**PASSAGE PROVIDED**
Eco lessons: Turning barren dunes around Jodhpur’s Mehrangarh Fort into green oasis

Since 1987, a retired govt school principal has been planting saplings around the barren area surrounding Jodhpur’s Mehrangarh Fort, turning the 22 hectares into a green cover.

Published: 04th July 2021 08:47 AM  |   Last Updated: 04th July 2021 08:47 AM   |  A+A-

What used to be a barren expanse near Jodhpur’s Mehrangarh Fort, now has over 50,000 trees thanks to the efforts of Prasannapuri Goswami. (Photo | Express)

What used to be a barren expanse near Jodhpur’s Mehrangarh Fort, now has over 50,000 trees thanks to the efforts of Prasannapuri Goswami. (Photo | Express)

Express News Service

RAJASTHAN: A retired government school principal in Jodhpur has turned into a remarkable green warrior. In 35 years, Prasannapuri Goswami has been able to create a very special green cover around the majestic Mehrangarh Fort, the top touri s t dest inat ion of Jodhpur.

Hills and mounds adjacent to the medieval fort lying barren for decades have now acquired a touch of green. With the area around the fort transforming into a virtual green belt, it is now the favourite place for locals to come for their morning and evening walks amidst a variety of trees and plants.

The 75-year-old retired teacher recalls how he had since his childhood dreamt of turning this dry desert area into green cover. Goswami retired about 15 years ago and vividly remembers his childhood passion of watching the fort. “I would feel sad -- the hills around the fort were so lifeless, barren. I would conjure up dreams about trees around the Mehrangarh Fort, which would look even more beautiful and impressive.”

In 1987 he was posted to a Girls School close to the Mehrangarh area. And thus began Goswami’s mission. After the school hours in the afternoon, the determined teacher would plant a variety of saplings especially at a three-way junction between Mehrangarh and Jaswant- Thada area of Jodhpur. Goswami would walk long stretches to bring water in buckets from two ponds to plant the saplings. Many people laughed at his craziness, but gradually Goswami was able to inspire many of his students and some locals to help him in his noble mission.

With the passage of time and his persistence, not only the district administration but the former royal family of Jodhpur began to support Goswami’s green endeavour. The administrat ion provided him not only a water connection but also arranged a special tanker for him to store water and use at his convenience. The Jodhpur royals sent two of their staff members to help Goswami with his work.

By 1995, under a special scheme of ‘30 Districts, 30 Tasks’, the district administration ensured that over 22 hectares of land adjacent to Mehrangarh fort was fenced so that all trees and plants that Goswami was trying to grow in the area could be protected. In a few years, thousands of trees began to come up in the area of about 15 hectares close to the fort. With the trees providing much-needed shade and shelter for everyone and fruits and flowers coming up in the area, Goswami’s efforts soon began to be appreciated. Today, this vital ‘green lung’ of Jodhpur is hailed as an impressive feat.

Before he retired in 2006, Goswami also played a critical role in the creation of a herbal park in about 7 hectares of dry land near the walled city area. The park now has turned into a lush green area with over 1,200 different kinds of plants which include around 130 types of medicinal plants. “The area we turned into a herbal park was an entry point for land grabbers and encroachers. Today it is a well-protected green area which attracts over 150 species of birds in the winters,” says Goswami.

The transformed 22 hectares of the dry and barren area now has over 50,000 trees, a special attraction for tourists. “Some of the wildlife has also returned. Nearly 200 types of birds come here, offering a paradise for bird-lovers. We also have 70 types of grass and 130 types of medicinal plants,” says Goswami.

Goswami has paid a heavy price for his mission. Several years ago when he was transferred to Jalore district, he had given his elder son Pramod the duty to carry on with his mission. Sadly, while spraying pesticides, Pramod who was standing against the wind, ended up inhaling so much of the chemicals that he immediately collapsed and died.

“I was shattered and thought of giving up. But then I thought I have lost one son but what about the thousands of sons that I have planted and grown? So I decided that I must continue to take care of my plants. I see my son’s image in them. I will always protect them.”

**PROBLEM**
Copy the passage of the article on the green cover around Mehrangarh Fort starting at "Hills and mounds" and ending at "trees and plants.", but swap "walks" for "strolls".

**RECORDS PROVIDED**

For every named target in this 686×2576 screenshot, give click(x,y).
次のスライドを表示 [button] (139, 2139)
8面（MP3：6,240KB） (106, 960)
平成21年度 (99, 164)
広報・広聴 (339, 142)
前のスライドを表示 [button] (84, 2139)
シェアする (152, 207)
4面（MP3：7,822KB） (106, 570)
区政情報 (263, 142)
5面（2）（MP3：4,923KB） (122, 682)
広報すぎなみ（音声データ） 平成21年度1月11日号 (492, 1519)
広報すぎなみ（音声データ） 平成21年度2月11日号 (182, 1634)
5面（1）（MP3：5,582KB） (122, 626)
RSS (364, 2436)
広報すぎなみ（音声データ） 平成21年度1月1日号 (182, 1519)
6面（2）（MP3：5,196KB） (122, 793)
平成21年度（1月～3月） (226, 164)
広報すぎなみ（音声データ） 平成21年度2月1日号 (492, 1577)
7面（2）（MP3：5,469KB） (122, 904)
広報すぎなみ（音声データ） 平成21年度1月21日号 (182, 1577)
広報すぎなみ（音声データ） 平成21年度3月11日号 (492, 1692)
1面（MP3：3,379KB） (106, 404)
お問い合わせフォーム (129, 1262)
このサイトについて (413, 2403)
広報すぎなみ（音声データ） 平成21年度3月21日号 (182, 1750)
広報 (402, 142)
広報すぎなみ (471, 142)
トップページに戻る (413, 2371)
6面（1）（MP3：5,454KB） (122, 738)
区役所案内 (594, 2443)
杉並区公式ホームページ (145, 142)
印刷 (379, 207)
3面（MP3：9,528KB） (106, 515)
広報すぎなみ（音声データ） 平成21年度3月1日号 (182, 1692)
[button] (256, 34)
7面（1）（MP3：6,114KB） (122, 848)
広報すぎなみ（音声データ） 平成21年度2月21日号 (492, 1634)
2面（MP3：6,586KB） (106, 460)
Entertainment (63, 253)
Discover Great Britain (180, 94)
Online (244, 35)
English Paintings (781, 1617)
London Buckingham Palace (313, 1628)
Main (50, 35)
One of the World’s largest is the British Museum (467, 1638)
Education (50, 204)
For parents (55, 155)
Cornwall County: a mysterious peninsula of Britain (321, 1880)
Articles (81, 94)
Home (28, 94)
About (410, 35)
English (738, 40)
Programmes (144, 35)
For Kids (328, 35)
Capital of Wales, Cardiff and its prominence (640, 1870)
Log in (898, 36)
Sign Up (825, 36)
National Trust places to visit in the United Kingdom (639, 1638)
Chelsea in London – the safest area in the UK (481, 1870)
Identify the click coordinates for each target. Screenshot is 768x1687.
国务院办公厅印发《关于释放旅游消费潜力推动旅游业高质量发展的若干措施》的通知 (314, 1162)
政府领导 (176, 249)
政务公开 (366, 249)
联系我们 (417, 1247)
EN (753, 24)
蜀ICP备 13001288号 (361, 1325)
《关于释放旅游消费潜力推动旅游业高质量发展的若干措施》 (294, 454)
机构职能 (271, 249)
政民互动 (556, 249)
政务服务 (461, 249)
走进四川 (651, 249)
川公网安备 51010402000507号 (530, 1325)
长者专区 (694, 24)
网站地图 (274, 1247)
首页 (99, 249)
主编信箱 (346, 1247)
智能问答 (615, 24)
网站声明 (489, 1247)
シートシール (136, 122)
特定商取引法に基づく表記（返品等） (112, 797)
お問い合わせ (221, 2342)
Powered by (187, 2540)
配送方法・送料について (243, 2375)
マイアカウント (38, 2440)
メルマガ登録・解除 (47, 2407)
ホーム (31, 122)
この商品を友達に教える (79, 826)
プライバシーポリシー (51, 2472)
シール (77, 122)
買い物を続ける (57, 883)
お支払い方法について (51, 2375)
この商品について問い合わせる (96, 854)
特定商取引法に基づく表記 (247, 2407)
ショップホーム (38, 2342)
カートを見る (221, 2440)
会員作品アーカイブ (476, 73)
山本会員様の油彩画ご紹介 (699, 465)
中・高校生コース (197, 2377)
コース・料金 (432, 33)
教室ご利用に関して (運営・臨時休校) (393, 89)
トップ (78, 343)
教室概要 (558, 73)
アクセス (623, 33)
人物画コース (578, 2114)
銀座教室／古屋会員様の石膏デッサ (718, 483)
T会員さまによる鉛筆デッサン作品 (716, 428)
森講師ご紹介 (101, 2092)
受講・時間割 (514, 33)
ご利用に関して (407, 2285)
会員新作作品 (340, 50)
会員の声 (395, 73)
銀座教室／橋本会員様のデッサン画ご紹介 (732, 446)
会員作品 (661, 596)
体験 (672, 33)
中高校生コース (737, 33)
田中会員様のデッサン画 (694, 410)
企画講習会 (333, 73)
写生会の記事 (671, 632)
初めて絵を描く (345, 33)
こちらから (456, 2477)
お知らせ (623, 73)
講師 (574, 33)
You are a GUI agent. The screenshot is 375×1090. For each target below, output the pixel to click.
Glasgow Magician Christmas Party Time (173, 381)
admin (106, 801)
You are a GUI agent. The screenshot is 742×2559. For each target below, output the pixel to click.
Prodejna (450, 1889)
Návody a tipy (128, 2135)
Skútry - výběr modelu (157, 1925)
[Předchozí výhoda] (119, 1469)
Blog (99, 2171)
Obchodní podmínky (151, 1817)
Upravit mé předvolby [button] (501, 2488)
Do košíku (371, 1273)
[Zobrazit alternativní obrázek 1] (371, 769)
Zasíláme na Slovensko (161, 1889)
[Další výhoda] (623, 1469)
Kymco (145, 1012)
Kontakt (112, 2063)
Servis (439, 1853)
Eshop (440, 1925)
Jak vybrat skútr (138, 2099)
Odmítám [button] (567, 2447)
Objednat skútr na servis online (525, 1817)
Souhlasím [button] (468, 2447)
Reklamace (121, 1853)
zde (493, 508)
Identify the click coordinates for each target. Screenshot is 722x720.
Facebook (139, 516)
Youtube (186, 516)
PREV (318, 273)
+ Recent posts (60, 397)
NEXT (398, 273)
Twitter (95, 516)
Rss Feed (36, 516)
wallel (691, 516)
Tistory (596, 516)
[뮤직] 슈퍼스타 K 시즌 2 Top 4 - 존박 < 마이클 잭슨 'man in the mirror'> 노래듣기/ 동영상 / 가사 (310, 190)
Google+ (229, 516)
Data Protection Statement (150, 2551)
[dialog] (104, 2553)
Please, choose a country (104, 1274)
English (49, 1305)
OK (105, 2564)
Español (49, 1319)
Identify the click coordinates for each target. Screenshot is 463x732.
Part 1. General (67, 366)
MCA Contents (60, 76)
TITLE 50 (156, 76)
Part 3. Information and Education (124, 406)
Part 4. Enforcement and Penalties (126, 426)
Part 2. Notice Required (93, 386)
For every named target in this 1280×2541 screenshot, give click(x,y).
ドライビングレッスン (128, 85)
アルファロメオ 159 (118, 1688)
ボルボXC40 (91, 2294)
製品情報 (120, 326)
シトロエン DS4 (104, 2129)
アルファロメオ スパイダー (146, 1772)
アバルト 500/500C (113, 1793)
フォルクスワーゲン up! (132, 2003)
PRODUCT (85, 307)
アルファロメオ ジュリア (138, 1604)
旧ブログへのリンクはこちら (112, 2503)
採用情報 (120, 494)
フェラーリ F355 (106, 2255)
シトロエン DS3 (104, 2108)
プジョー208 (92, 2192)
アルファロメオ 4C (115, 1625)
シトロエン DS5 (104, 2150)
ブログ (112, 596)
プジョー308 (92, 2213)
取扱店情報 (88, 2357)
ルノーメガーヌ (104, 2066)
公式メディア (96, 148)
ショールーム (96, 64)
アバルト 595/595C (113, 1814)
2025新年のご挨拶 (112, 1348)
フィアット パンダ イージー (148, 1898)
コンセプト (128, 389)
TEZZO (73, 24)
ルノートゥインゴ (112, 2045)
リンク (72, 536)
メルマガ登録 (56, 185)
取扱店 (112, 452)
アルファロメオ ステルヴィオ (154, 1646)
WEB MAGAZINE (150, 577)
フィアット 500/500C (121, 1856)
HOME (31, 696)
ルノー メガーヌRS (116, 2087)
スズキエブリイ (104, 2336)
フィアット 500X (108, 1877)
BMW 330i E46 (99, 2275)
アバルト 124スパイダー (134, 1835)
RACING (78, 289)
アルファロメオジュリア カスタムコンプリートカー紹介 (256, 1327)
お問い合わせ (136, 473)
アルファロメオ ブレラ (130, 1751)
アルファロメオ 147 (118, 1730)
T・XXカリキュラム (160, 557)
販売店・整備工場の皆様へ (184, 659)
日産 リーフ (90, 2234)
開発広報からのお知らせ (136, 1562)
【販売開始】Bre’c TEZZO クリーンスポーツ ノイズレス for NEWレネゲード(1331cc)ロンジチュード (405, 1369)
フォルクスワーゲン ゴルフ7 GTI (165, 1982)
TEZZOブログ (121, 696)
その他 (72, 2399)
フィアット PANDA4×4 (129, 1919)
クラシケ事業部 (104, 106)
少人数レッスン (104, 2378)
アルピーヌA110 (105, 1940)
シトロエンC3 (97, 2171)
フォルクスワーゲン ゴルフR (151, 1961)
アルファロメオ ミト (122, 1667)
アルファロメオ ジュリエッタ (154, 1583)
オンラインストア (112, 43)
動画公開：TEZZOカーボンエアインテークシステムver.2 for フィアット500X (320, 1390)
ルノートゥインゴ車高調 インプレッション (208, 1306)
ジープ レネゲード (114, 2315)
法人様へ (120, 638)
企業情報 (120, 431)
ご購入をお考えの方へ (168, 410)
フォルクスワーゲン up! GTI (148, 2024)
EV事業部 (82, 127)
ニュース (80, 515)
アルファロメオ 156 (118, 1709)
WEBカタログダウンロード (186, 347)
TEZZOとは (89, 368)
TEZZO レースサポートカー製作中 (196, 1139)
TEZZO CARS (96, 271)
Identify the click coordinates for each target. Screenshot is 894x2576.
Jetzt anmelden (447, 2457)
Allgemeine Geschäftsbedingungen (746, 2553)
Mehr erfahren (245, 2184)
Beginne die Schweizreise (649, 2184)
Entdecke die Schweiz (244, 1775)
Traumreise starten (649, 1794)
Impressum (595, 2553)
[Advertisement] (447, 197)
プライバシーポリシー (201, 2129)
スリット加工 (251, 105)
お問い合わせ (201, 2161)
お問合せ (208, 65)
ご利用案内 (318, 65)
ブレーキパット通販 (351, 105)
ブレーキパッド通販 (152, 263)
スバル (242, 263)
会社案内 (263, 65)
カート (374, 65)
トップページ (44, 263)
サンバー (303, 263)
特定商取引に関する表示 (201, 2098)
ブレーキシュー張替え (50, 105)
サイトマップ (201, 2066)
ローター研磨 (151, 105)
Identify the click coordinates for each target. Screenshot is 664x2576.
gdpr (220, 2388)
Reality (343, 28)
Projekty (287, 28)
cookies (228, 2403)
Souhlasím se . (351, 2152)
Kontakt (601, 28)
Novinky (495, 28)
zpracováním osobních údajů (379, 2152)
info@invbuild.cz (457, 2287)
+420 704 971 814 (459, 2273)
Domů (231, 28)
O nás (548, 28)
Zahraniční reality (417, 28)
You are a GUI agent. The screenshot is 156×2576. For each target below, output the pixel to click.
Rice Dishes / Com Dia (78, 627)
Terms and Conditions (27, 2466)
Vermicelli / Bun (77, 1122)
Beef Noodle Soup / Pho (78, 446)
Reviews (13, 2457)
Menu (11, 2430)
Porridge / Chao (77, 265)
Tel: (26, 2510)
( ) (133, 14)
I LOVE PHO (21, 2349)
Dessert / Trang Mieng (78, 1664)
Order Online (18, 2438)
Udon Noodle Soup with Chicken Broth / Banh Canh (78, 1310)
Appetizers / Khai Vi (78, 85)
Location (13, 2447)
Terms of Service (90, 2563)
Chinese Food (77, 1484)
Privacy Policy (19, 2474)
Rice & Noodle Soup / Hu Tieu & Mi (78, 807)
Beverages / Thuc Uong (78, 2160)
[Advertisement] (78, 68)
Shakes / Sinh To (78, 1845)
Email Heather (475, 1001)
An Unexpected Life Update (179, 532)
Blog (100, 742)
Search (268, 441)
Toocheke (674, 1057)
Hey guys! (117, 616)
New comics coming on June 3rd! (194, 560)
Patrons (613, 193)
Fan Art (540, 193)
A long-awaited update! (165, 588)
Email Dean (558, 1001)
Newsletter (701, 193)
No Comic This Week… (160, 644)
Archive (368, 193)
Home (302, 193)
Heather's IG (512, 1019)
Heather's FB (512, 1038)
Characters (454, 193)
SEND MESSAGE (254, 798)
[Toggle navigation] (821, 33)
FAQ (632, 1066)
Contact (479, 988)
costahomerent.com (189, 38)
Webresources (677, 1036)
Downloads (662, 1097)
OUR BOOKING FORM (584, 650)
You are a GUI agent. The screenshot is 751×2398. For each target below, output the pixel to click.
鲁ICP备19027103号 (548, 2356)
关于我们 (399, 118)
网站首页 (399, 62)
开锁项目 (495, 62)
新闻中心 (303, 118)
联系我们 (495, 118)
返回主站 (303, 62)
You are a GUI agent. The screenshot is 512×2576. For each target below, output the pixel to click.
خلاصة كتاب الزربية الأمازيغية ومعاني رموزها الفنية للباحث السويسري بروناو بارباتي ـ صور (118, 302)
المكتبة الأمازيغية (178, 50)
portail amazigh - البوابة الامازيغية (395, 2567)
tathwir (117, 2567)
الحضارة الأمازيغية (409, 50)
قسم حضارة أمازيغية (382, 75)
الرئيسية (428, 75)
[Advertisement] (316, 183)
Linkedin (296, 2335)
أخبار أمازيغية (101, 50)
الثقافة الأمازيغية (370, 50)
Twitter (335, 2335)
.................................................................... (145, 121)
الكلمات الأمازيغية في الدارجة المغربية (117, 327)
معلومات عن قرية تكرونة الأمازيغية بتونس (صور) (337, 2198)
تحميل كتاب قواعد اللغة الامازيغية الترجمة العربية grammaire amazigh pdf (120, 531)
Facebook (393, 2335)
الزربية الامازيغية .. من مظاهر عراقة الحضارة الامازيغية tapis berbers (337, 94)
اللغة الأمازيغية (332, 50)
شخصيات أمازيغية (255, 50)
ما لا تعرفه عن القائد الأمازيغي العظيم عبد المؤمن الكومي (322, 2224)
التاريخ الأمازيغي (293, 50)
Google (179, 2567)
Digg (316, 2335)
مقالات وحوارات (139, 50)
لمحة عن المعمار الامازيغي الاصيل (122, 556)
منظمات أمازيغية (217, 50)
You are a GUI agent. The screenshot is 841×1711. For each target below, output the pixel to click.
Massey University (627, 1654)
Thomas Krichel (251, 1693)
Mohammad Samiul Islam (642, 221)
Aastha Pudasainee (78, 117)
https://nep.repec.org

**SOLUTION**
Hills and mounds adjacent to the medieval fort lying barren for decades have now acquired a touch of green. With the area around the fort transforming into a virtual green belt, it is now the favourite place for locals to come for their morning and evening strolls amidst a variety of trees and plants.